### Selected excerpt
────────

Of course, there are also many sights that were not included in yesterday’s tour. One attraction received international fame due to the film “Memoirs of a Geisha”, namely the Fushimi Inari head shrine. The paths leading up to the shrine are flanked by vermilion gates, as if forming long pergolas. The gates are donated by a variety of people, and the donators’ names are written in black characters on the gate. A completely unique mood rests over the shrine, which holds about 10,000 vermilion gates in all.

Another sight, which also practically is a must-see, is the Golden Pavilion, Kinkakuji. The Golden Pavilion is Kyoto’s most iconic sight. The 3-story building sits with a façade facing a lake, making it a breath-taking sight when light hits the building and casts a reflection in the water.

Kyoto is known all over Japan for its culinary delights. Therefore, there is a wealth of excellent restaurants and exciting food markets, such as Nishiki. We recommend giving a cooking lesson a try.

For an extra fee, you can take part in an extra excursion today:

Overnight stay The B Kyoto Shijo 

Day 5: Kyoto – Tokyo by Shinkansen, guided tour of Tokyo
Day 5: Kyoto – Tokyo by Shinkansen, guided tour of Tokyo

Today you put the cultural stronghold, and Japan’s heart, Kyoto behind you, and continue on to Tokyo, which is considered to be the brain of Japan.

────────

[Target position rows]
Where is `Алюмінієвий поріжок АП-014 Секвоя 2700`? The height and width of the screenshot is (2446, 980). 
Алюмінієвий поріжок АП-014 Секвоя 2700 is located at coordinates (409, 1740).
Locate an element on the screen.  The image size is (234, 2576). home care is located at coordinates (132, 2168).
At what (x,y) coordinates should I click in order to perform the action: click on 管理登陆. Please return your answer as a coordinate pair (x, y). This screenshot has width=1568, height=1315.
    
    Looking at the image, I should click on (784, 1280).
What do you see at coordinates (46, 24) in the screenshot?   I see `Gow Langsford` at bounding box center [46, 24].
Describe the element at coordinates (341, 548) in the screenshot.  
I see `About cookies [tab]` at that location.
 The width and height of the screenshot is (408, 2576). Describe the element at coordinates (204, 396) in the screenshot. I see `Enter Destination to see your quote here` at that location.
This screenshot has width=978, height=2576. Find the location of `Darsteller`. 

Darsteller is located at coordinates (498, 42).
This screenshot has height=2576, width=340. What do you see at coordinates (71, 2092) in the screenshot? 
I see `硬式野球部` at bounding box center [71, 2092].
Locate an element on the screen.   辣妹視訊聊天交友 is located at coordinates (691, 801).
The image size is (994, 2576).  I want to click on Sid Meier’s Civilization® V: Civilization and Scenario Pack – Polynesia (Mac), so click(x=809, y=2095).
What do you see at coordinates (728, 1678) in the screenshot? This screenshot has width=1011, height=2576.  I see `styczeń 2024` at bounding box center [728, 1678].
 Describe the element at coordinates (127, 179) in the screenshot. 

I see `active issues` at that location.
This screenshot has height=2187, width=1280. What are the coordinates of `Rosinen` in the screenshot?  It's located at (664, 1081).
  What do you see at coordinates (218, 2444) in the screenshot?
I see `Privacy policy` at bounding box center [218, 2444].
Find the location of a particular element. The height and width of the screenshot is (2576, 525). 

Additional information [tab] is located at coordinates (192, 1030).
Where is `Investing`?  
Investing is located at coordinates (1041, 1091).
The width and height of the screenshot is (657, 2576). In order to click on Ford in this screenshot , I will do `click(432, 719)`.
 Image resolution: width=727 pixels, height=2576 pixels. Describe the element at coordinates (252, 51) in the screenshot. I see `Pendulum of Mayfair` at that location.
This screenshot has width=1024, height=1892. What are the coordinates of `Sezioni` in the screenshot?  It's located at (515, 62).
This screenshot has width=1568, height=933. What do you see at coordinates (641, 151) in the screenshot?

────────

### Problems
a – Answer these questions using the Kyoto excerpt, one answer per line, marked the same way:
(i) About how many vermilion gates does the Fushimi Inari head shrine hold?
(ii) How many stories does the Golden Pavilion have?
(iii) Which food market in Kyoto is named?
b – Arrange the part of the rows that opens with the line containing "This screenshot has width=978, height=2576." and closes with the line containing "coordinates (691, 801)." as a numbered list, including both of those lines and leaving out blank lines.

### Answers in order
a –
(i) About 10,000
(ii) Three
(iii) Nishiki

b –
1. This screenshot has width=978, height=2576. Find the location of `Darsteller`. 
2. Darsteller is located at coordinates (498, 42).
3. This screenshot has height=2576, width=340. What do you see at coordinates (71, 2092) in the screenshot? 
4. I see `硬式野球部` at bounding box center [71, 2092].
5. Locate an element on the screen.   辣妹視訊聊天交友 is located at coordinates (691, 801).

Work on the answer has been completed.